How Do You Calculate the Time and Height of a Ball Thrown Upwards?

[calisoca]

Homework Statement

I am really confused here. I think I understand the concepts, but my implementation of those concepts is all wrong.

The problem:

A ball is tossed upwards from an initial height of 50 meters, and it has an initial velocity of 10 meters per second.

1.) How long in seconds does it take the ball to reach its maximum height, and what is the maximum height?

2.) How far does the ball fall from its maximum height to hit the ground, how long in seconds does it take the ball to hit the ground, and what is the velocity of the ball when it hits the ground?

Homework Equations

a(t) = -9.8 m/(s^2)

The Attempt at a Solution

Part 1:

a(t) = -9.8 m/(s^2)

dv/dt = a(t)
v(t) = -9.8t + 10

ds/dt = v(t)
s(t) = -4.9(t^2) + 10t + 50

At v(t) = 0 m/s, the ball has reached its maximum height.
v(t) = -9.8t + 10
0 = -9.8t + 10
-10 = -9.8t
t = 1.020408 seconds

s(t) = -4.9(t^2) + 10t + 50
s(t) = -4.9(1.020408^2) + 10(1.020408) + 50
s(t) = 55.102 metersPart 2:

Once the ball has reached its maximum height,
a(t) = -9.8 m/(s^2)
v(t) = 0 m/s
s(t) = 55.102 meters

dv/dt = a(t)
v(t) = -9.8t - 0 (any initial velocity would be negative since the ball is now falling)
OR SIMPLY v(t) = -9.8t

ds/dt = v(t)
s(t) = -4.9(t^2) - 0t + 55.102
OR SIMPLY s(t) = -4.9(t^2) + 55.102

At s(t) = 0, the ball has reached the bottom.
s(t) = -4.9(t^2) + 55.102
0 = -4.9(t^2) + 55.102
-55.102 = -4.9(t^2)
t = 3.353402 seconds

v(t) = -9.8(3.353402)
v(t) = -32.86 m/sConclusion:

Thus, when tossed upwards from a height of 50 meters at an initial velocity of 10 meters per second, the ball travels 5.102 meters upwards in 1.020408 seconds to reach its peak at 55.102 meters.
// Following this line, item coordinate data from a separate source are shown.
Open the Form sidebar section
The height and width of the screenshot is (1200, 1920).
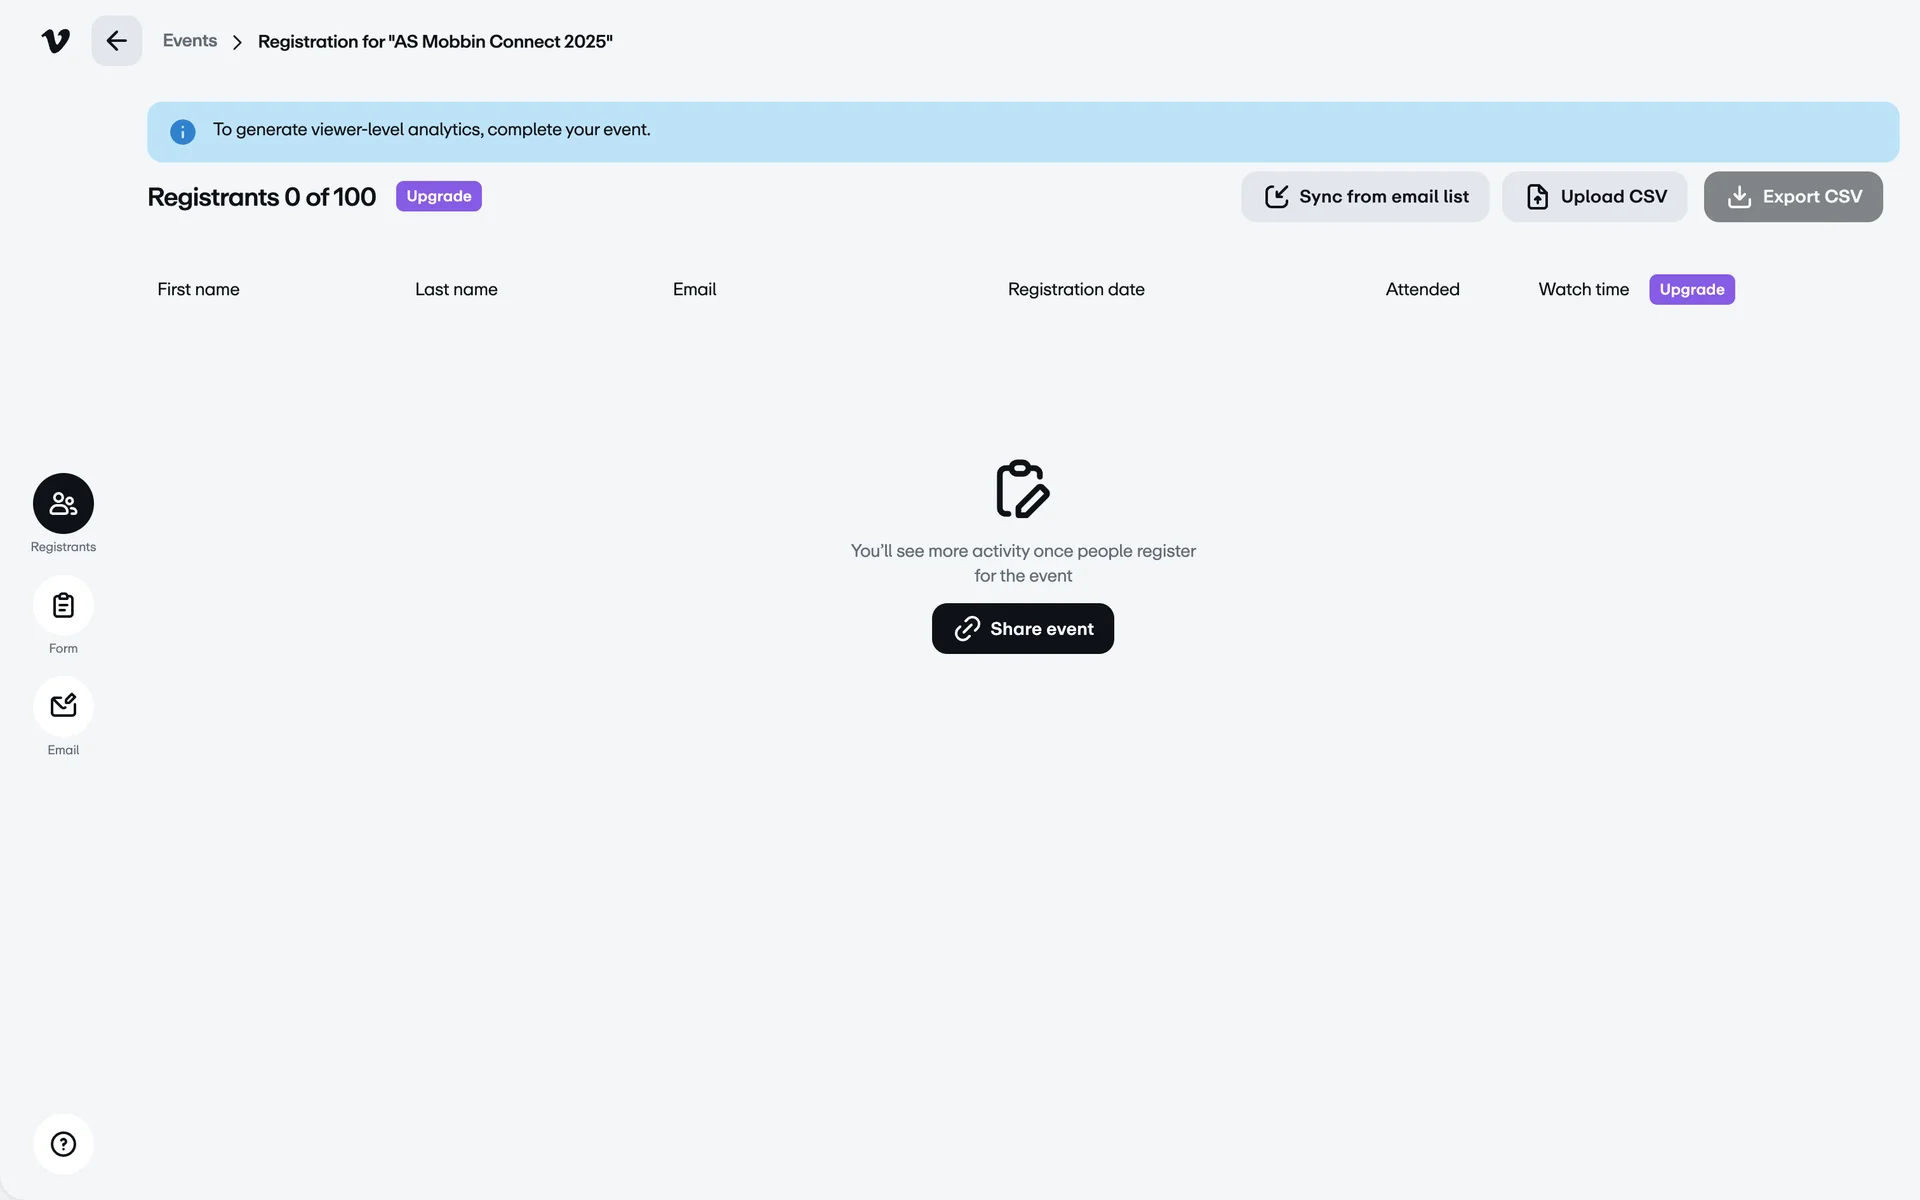click(63, 606)
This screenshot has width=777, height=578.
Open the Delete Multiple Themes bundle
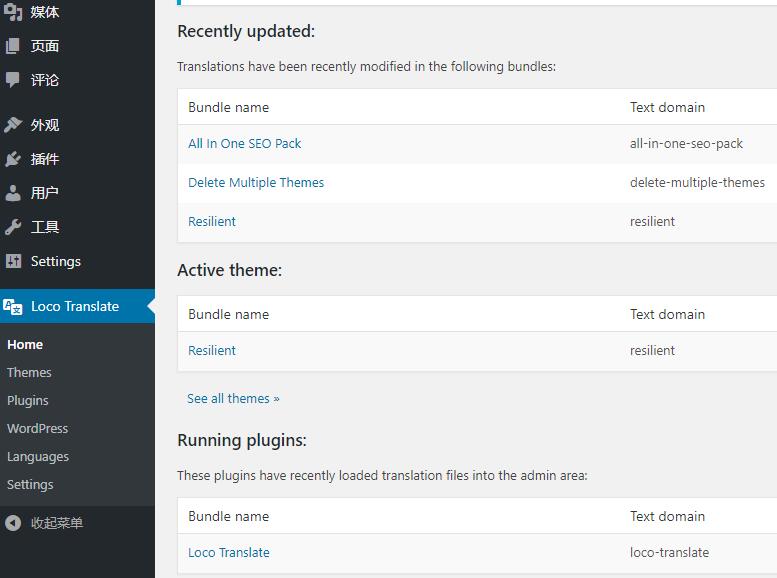pos(256,182)
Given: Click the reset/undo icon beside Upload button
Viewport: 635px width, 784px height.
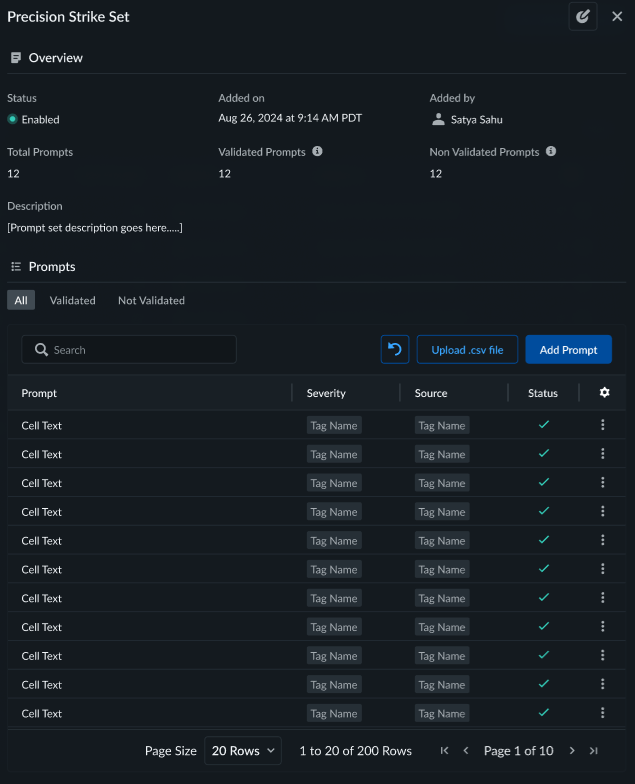Looking at the screenshot, I should tap(395, 350).
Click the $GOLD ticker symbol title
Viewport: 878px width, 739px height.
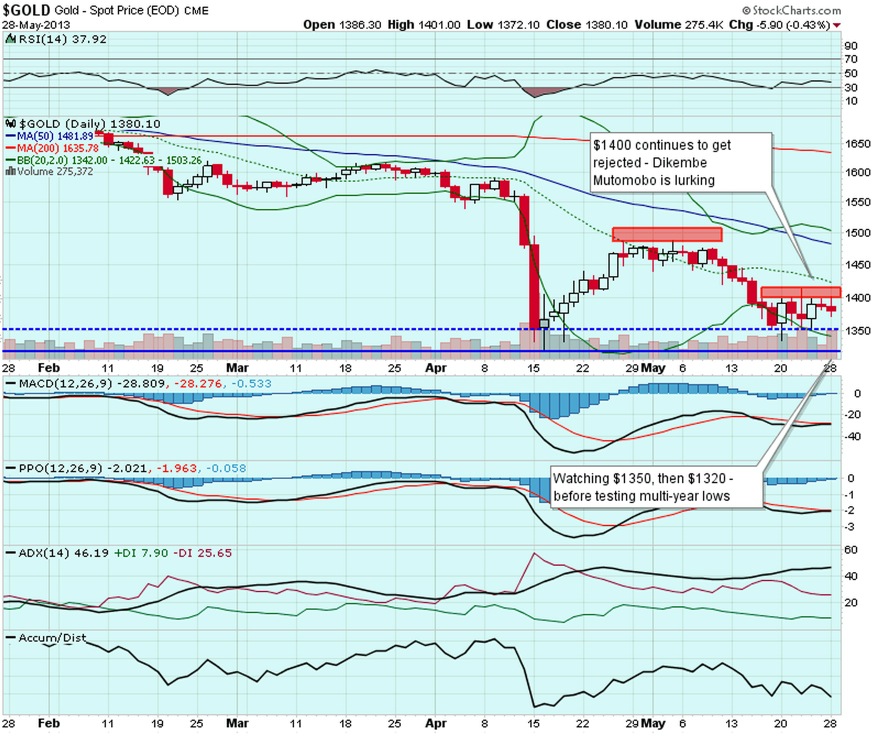coord(30,9)
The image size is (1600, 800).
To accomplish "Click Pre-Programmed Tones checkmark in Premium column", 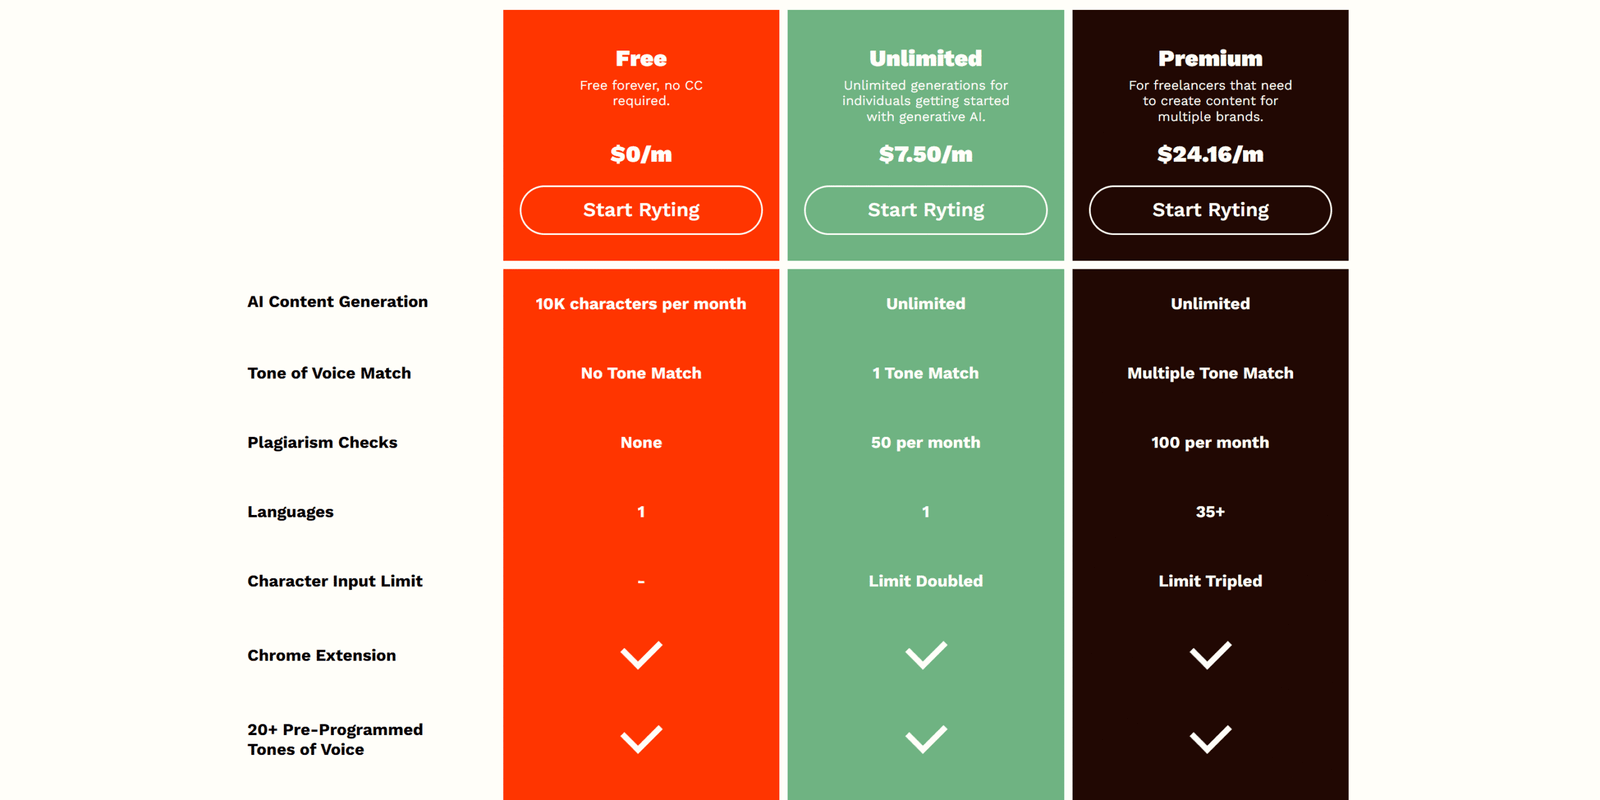I will click(1210, 739).
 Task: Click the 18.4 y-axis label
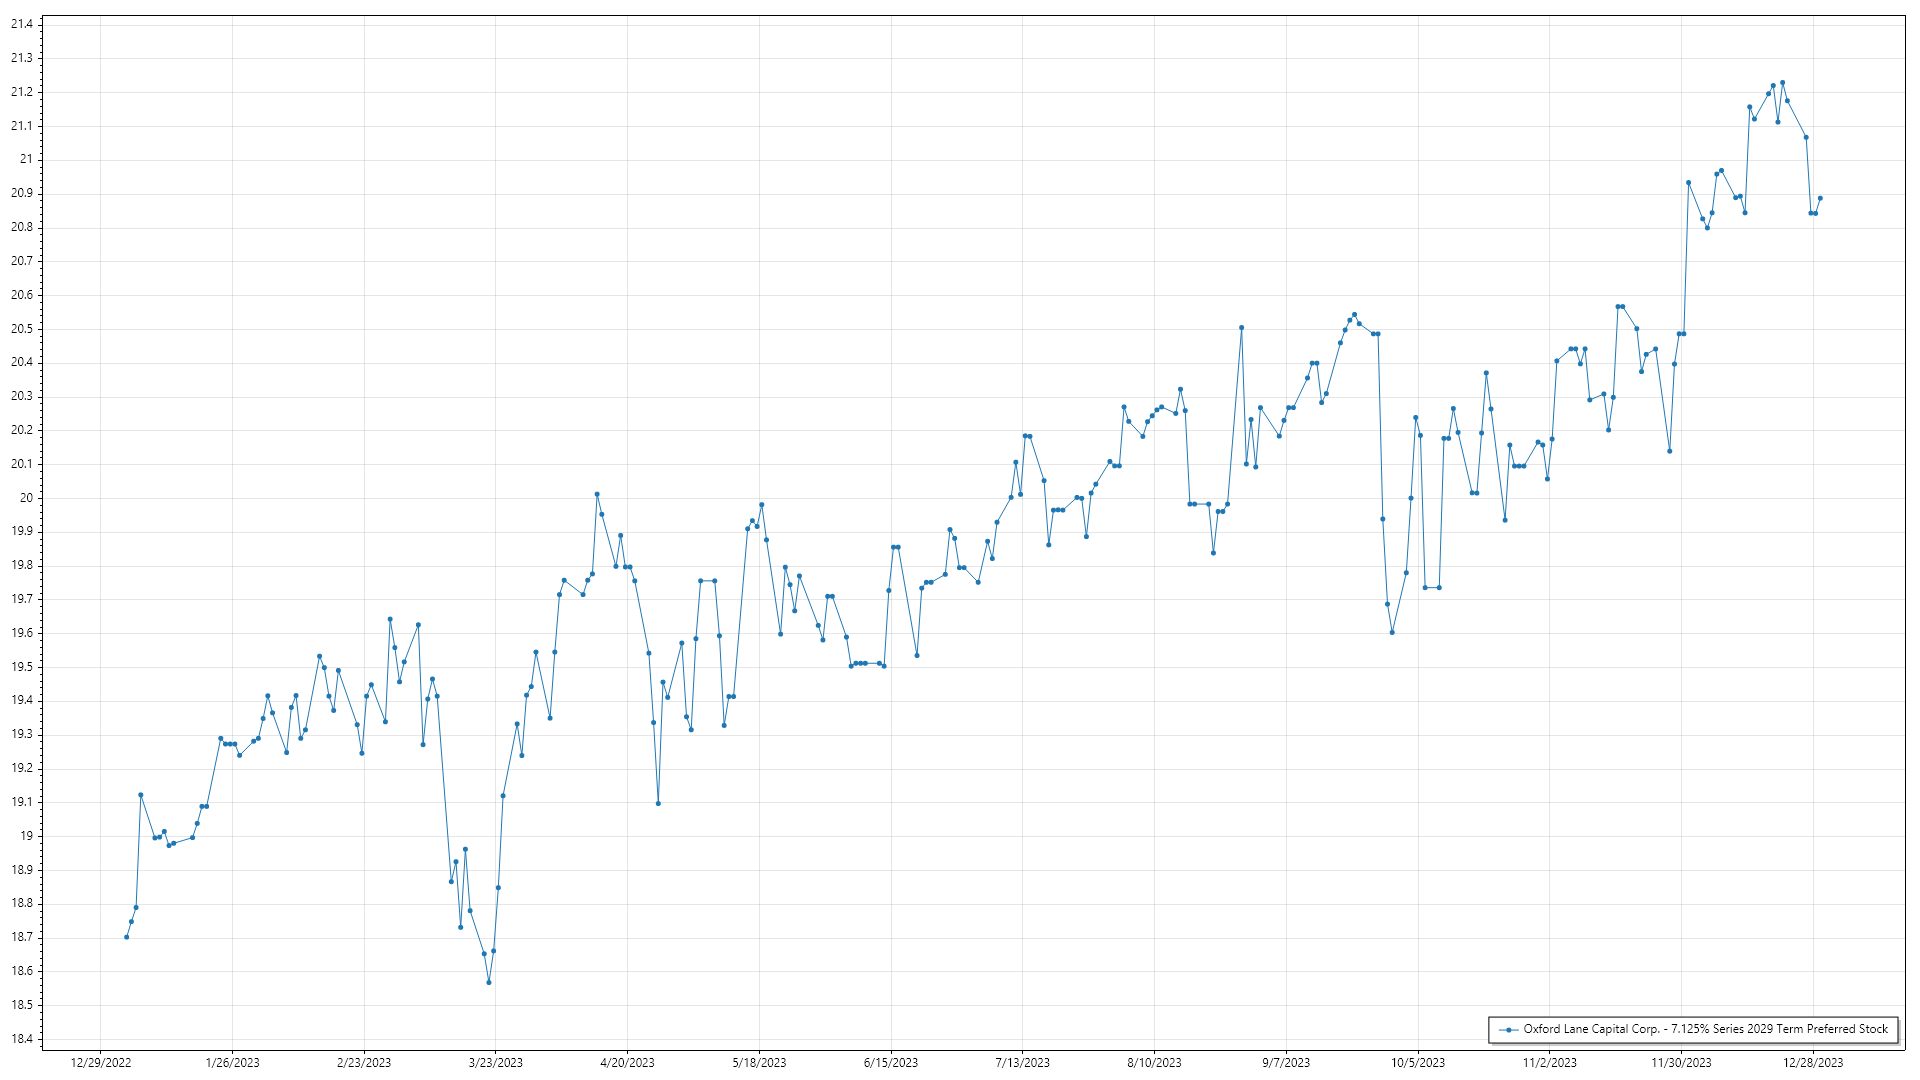(22, 1039)
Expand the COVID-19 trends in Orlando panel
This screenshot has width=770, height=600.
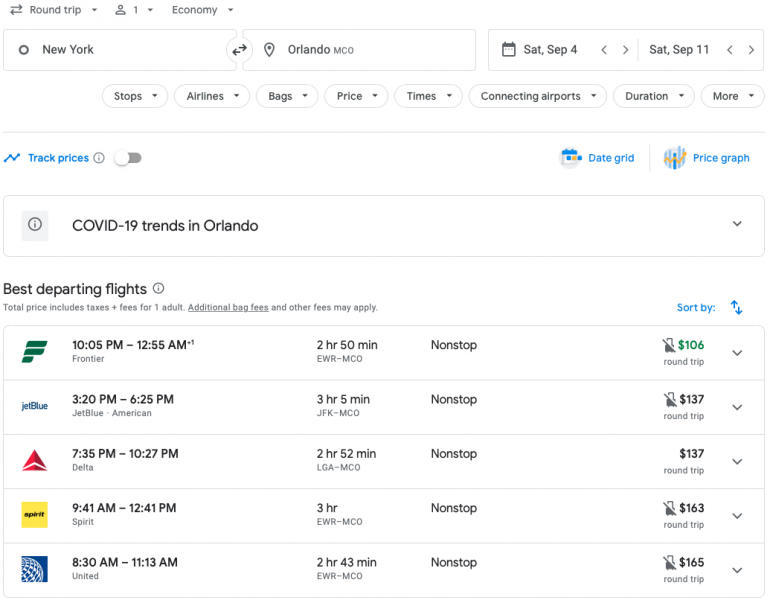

The ball then falls 55.102 meters down to the ground in 3.353402 seconds, and it hits the ground with a final velocity of 32.86 meters per second.

 

[LowlyPion]

Looks OK.

Maybe you aren't so confused as you think?

 

[calisoca]

Well, here is where my confusion is.

Generally, you can express the equations for the ball as it is tossed upwards as:
a(t) = -9.8 m/(s^2)
v(t) = -9.8t + C
s(t) = -4.9(t^2) + Cx + D

Generally, you can express the equations for the ball as it falls as:
a(t) = -9.8 m/(s^t)
v(t) = -9.8t - C
s(t) = -4.9(t^2) - Cx + D

I am confused as to the correctness of the generally expressed equations for v(t) and s(t).

For v(t), my logic is that since the ball is now falling, instead of v(t) = -9.8t + C, the equation becomes v(t) = -9.8t - C. The C, which would be any initial velocity, is now negative, since the ball is falling. Is that logic correct?

For s(t), I'm not really sure why the D is not negative. In other words, I am unsure as to why the equation for s(t) when the ball is falling is not s(t) = -4.9(t^2) - Cx - D?

 

[LowlyPion]

It's all a matter of which direction you choose as positive. Gravity is down, so if you choose up as positive then g is (-) in your equations.

Once you've chosen your positive direction then you merely express the equations - with the applicable variables s,v,g - with their signs accordingly.

Hence you can even find the total time from launch upward to when it strikes the ground below (Y = 0) from just the one equation.

Y = Yo + Vo*t -1/2*g*t²

0 = 50 + 10*t - 4.9*t²

This quadratic yields 2 solutions, but 1 is negative and perhaps would apply if the ball had been thrown that much earlier from the ground. But the positive solution - the right side of time's arrow - is how long it takes to go up and then down.

As long as you are careful with your signs in constructing your equations you should be fine.

 

[calisoca]

LowlyPion, thank you so very much for your help. You have really helped me to understand what I was doing!